AllergoChat: Scaling AI-Guided Allergy Diagnostics Through a Cross-Border Clinical-Laboratory Partnership

This project won the DPH 2026 Innovation Award – Best Partnership.


Team: Oleksandr Khil, Anel Kassymova & Dinara Alimbayeva

Outline: Allergic diseases affect more than 30% of the global population, yet access to structured allergy diagnostics remains limited in many regions. Patients often face delayed diagnosis, unnecessary restrictions, empirical treatments, or unstructured laboratory testing. While digital health tools are increasingly used for symptom tracking, few are integrated into real diagnostic pathways involving laboratory medicine and specialist care.

Allergy, like mental health, is a clinical field where diagnosis relies heavily on structured patient history. This makes it particularly well suited to conversational digital tools that can guide patients through symptom reporting in a systematic and clinically meaningful way.

AllergoChat addresses this gap by combining AI-supported patient dialogue with a structured diagnostic ecosystem developed through international partnership.

AllergoChat is a conversational digital system that helps patients organise allergy-related symptoms before consulting a physician. Through a structured clinical dialogue, the system identifies likely allergen groups and suggests appropriate tests and specialist referral. Its purpose is not to diagnose disease, but to support earlier, more precise diagnostic pathways and better-prepared medical visits.

What distinguishes this innovation is its multisector partnership model, connecting digital health development, laboratory diagnostics, and specialist clinical care across countries.

The platform was developed by Estrategia Unica, SL, a biomedical AI company based in Barcelona, and implemented in partnership with Olymp, one of the largest laboratory networks in Kazakhstan, and Divera Allergy Clinics, a network of specialised allergy centres.

Kazakh allergologists played a key role in adapting the system to local conditions, incorporating regional pollen calendars, dietary habits, and allergen exposure patterns.

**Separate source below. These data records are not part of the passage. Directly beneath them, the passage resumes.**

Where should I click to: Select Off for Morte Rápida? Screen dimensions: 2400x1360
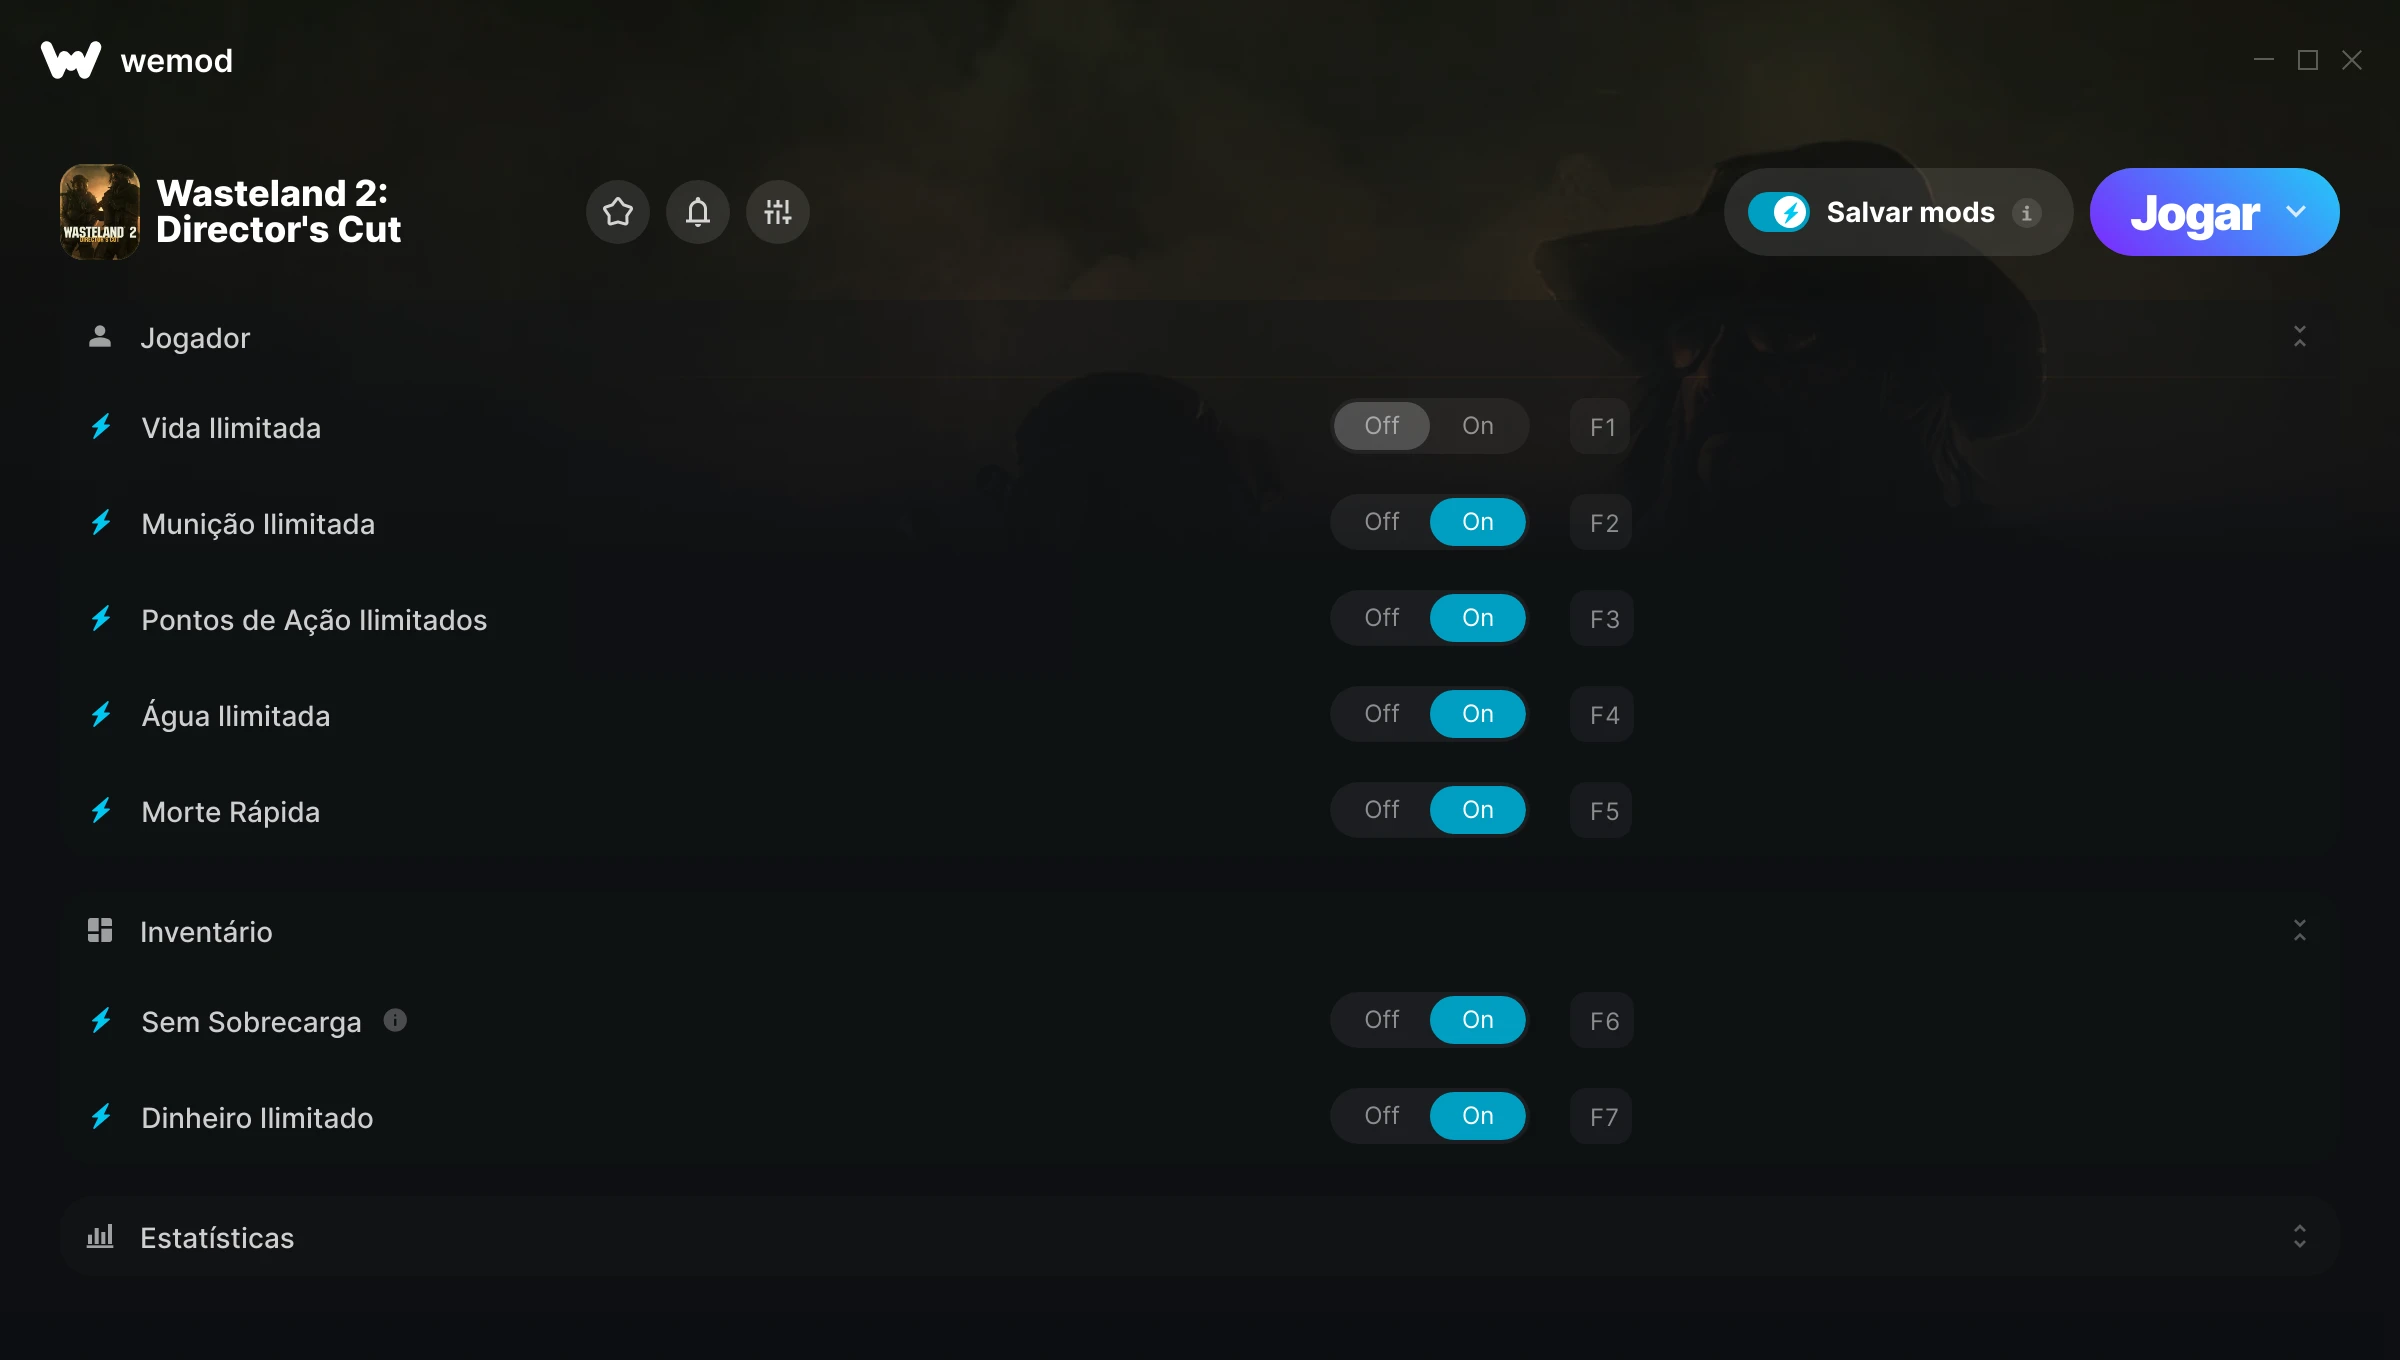1382,810
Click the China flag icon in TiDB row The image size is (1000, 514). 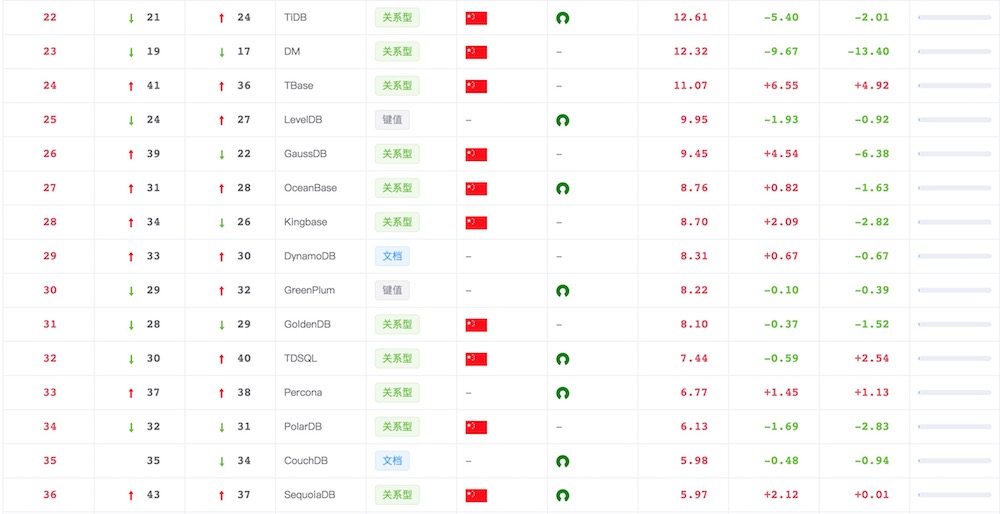476,18
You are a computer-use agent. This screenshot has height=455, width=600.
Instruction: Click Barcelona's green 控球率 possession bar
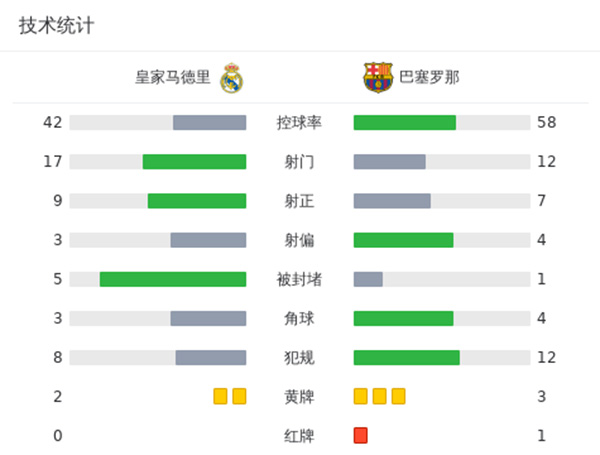coord(404,122)
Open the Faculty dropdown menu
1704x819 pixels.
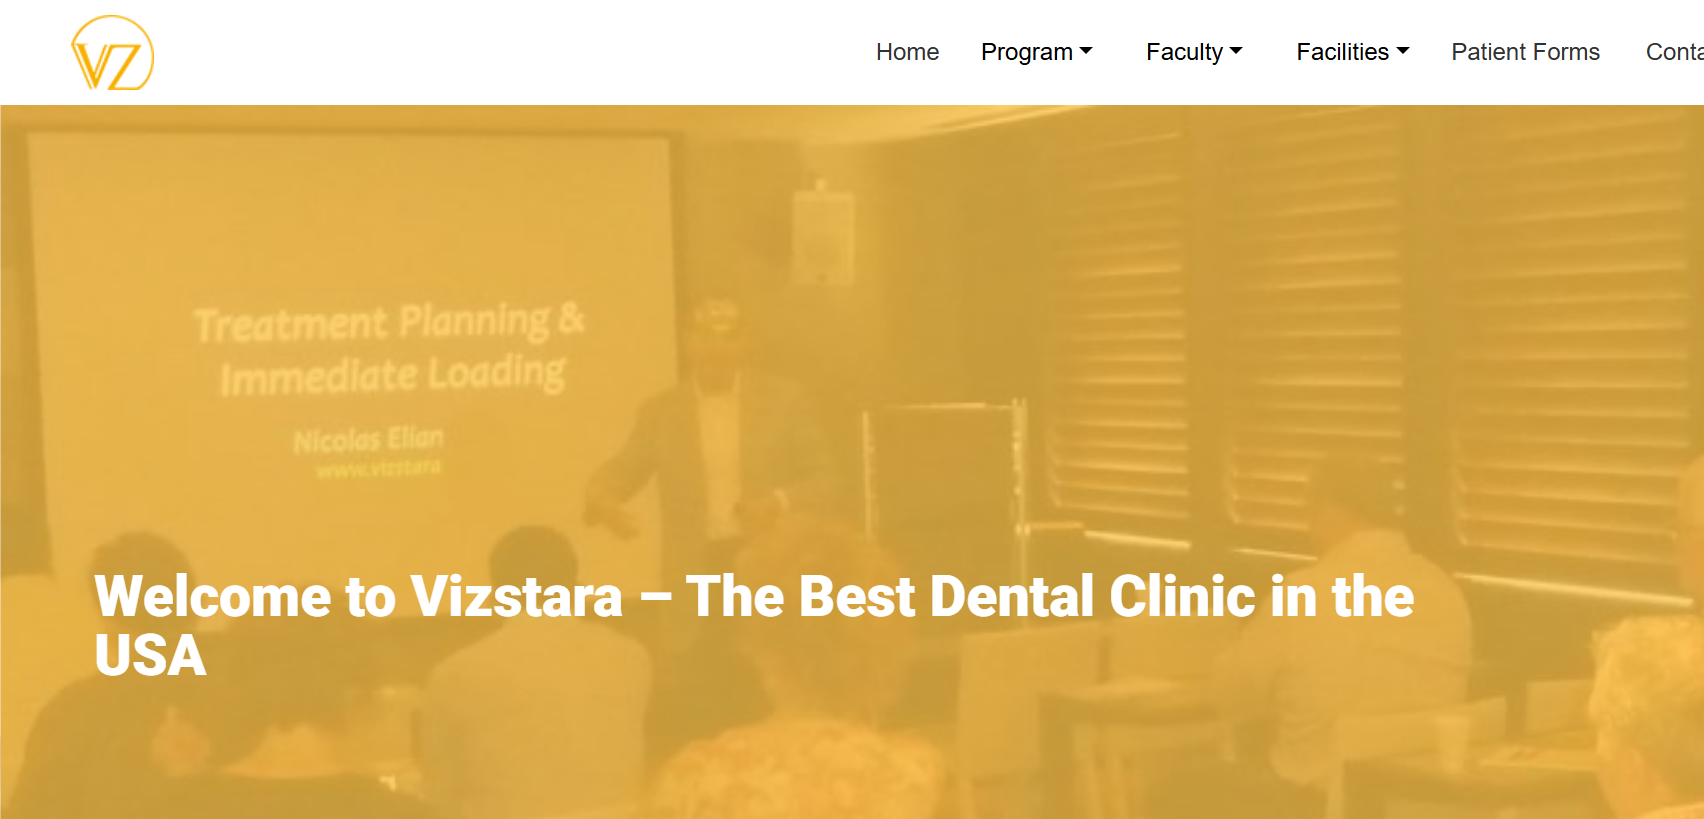click(x=1194, y=52)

The Olymp laboratory network aligned AllergoChat recommendations with its diagnostic test menu, ensuring that suggested investigations correspond to validated assays available in clinical practice.

During implementation, the partnership introduced a structured reflex testing strategy within the Olymp laboratory network, linking digital symptom triage with stepwise laboratory diagnostics. AllergoChat recommends initial screening tests based on patient responses. When results indicate possible allergic sensitisation, predefined reflex testing algorithms automatically trigger additional targeted assays.

AllergoChat is designed to integrate reflex testing results into its clinical decision logic, creating a continuous interaction between digital symptom triage and laboratory diagnostics.

This integrated approach reduces the risk that allergic patients are lost in fragmented diagnostic pathways and shortens time to clinically meaningful diagnosis. It also promotes targeted testing instead of indiscriminate broad allergy panels, supporting more efficient use of laboratory resources.

Divera Allergy Clinics provide the clinical referral pathway for patients who require specialist evaluation. Physicians involved in the project supervise ongoing refinement of the clinical algorithms to ensure alignment with evidence-based allergy diagnostics.
All patient interactions are fully anonymised, allowing the platform to support public health education while maintaining strict privacy protection.

The AllergoChat partnership demonstrates how collaboration between technology developers, laboratory infrastructure, and clinical specialists can create a scalable model for improving allergy diagnostics and access to specialist care. It is available at allergochat.com.